I bottle out of the referenced floor bucket either by gravity or with a slight 5 inch vacuum, I vacuum cork at 15 inches usually.


----------



## vacuumpumpman (Oct 1, 2020)

Here is a link for the complete housing,filters,bracket and wrench = Wine Pump Filter

I do not sell them - I only point you in the right direction - The entire setup is under $50.00 dollars.

If interested I can send you a link for .35 micron filters for approx $10.00 each. 

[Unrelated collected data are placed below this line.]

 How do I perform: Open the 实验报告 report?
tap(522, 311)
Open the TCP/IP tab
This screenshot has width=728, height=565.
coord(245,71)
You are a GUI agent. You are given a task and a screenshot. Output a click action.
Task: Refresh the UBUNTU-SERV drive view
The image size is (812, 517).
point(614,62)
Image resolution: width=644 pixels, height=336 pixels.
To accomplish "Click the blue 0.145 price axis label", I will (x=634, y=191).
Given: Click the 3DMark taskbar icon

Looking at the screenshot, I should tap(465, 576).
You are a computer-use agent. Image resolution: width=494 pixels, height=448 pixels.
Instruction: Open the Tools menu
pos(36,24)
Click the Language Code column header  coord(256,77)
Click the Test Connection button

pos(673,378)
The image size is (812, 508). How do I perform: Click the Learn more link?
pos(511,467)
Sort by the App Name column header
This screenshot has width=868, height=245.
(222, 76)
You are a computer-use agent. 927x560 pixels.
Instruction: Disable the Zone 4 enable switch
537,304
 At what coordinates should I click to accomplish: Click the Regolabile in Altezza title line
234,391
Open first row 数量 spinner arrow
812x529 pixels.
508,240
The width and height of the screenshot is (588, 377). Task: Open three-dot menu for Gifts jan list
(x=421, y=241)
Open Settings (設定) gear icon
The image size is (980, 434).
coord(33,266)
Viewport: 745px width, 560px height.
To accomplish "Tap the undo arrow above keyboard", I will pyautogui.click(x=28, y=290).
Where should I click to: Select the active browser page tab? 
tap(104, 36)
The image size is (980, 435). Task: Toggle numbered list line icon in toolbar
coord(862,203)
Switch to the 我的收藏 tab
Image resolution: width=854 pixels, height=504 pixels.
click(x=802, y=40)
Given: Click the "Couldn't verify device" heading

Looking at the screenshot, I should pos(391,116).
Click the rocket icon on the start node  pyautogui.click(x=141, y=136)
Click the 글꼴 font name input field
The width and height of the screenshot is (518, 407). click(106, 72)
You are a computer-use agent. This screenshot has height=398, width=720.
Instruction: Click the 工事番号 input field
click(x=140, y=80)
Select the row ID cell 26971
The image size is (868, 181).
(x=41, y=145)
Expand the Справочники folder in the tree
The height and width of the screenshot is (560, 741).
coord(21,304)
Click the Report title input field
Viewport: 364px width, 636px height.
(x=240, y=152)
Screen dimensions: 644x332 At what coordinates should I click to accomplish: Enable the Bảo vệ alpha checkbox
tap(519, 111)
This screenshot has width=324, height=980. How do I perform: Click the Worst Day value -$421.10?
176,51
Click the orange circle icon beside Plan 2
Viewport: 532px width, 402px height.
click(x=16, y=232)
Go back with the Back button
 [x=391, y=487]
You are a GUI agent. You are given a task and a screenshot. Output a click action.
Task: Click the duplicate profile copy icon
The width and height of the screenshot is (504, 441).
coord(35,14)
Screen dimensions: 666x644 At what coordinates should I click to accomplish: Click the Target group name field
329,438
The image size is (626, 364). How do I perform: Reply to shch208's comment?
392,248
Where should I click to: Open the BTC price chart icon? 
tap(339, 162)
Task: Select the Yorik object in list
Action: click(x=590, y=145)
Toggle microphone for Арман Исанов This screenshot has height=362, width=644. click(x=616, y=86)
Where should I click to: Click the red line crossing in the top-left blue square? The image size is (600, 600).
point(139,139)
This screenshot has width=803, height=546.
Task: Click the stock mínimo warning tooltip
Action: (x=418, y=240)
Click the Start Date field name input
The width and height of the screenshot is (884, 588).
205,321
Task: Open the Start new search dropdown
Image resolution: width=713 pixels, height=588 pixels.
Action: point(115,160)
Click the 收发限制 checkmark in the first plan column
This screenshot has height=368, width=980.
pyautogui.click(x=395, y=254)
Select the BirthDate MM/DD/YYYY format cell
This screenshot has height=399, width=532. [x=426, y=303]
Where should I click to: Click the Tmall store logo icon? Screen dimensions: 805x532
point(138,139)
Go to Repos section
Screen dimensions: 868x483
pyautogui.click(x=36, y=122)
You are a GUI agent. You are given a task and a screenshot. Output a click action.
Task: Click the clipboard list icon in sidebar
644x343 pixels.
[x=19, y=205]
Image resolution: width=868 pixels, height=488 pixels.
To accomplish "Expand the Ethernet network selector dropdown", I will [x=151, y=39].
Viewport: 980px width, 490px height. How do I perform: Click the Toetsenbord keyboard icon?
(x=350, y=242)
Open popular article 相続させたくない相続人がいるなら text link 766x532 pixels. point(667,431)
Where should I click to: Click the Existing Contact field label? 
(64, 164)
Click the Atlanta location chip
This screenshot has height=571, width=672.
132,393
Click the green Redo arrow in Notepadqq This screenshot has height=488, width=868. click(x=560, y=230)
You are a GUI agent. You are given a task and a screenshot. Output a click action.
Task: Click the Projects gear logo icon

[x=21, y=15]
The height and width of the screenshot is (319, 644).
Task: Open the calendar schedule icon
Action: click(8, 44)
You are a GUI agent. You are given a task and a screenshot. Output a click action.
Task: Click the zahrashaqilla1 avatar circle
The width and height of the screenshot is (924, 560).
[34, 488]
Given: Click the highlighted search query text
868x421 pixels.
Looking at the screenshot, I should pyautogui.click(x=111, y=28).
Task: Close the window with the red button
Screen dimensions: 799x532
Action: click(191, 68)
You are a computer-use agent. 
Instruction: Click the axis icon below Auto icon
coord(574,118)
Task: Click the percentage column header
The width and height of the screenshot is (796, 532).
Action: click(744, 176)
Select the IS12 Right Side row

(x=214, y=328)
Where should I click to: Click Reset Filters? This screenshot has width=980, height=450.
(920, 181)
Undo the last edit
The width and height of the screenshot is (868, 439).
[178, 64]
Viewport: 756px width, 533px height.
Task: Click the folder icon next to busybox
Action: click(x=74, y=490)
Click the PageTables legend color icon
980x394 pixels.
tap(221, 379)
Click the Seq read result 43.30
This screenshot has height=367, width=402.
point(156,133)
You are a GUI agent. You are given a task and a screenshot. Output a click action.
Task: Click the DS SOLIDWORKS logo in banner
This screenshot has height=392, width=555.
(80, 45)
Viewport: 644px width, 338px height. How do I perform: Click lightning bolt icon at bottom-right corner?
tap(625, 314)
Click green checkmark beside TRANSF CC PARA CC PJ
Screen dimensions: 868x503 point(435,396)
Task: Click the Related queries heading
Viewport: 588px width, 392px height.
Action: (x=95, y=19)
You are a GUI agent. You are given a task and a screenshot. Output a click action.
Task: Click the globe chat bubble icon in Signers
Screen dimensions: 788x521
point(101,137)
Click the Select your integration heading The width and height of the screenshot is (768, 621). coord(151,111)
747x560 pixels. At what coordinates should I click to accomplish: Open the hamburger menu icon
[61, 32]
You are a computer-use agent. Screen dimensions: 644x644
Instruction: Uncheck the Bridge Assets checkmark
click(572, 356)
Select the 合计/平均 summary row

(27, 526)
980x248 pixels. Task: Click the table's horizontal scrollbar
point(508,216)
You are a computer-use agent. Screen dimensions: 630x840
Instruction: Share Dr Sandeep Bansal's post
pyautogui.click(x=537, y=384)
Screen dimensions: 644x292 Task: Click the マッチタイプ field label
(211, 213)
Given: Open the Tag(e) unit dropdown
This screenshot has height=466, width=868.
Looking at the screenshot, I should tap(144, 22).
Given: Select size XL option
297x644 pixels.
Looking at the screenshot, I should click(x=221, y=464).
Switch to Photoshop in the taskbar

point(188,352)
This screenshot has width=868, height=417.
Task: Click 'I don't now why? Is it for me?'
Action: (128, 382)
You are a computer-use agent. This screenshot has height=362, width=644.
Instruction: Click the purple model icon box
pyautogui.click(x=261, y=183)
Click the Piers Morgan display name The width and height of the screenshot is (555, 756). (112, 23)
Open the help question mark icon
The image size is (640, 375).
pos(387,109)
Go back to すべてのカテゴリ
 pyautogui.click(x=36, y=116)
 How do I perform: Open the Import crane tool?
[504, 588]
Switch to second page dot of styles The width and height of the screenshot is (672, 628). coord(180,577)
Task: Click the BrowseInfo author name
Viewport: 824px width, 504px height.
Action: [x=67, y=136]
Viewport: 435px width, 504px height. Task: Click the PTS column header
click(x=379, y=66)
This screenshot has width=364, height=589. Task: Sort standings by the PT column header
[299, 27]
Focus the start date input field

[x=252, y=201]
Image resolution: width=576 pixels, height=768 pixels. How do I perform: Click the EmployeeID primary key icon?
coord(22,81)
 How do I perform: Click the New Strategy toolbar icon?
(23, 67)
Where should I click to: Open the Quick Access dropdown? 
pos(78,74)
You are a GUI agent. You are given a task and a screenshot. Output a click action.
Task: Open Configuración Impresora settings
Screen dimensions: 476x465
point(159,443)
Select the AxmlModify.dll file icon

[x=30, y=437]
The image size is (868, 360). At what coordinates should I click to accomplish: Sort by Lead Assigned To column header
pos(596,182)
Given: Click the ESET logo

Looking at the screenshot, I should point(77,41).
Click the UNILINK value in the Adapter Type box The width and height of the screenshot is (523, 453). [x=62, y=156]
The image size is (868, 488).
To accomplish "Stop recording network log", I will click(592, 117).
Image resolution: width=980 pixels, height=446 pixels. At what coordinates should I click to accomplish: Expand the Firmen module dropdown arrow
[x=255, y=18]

This step of filtering saves me alot of time (do it the same time you would normally rack) - and less contact with oxygen.

Happy Winemaking !!


----------



## JoP (Oct 2, 2020)

vacuumpumpman said:


> Here is a link for the complete housing,filters,bracket and wrench = Wine Pump Filter
> 
> I do not sell them - I only point you in the right direction - The entire setup is under $50.00 dollars.
> 
> ...


It seems to be a very affordable (under $50) solution at a first look.
The filters at 8 and 9 dollars are economical only if you use it near its full capacity of 100 gallons at once.
If you have less than say 20 gallons to filter, not so much.
It may make more sense to go with a more expensive system that has reusable filters such as the Enolmatic in-line system.
The total cost would be around $310 (including the 5 and 1 micron filters)
This is a lot more expensive than a 50 dollar solution, but you buy it once and you don’t have to order filters anymore, or rarely perhaps.


----------



## Ajmassa (Oct 2, 2020)

JoP said:


> It seems to be a very affordable (under $50) solution at a first look.
> The filters at 8 and 9 dollars are economical only if you use it near its full capacity of 100 gallons at once.
> If you have less than say 20 gallons to filter, not so much.
> It may make more sense to go with a more expensive system that has reusable filters such as the Enolmatic in-line system.
> ...



$9 or $10 ? Maybe Steve can share his sweet filter connect with us instead of just gloating about it!


----------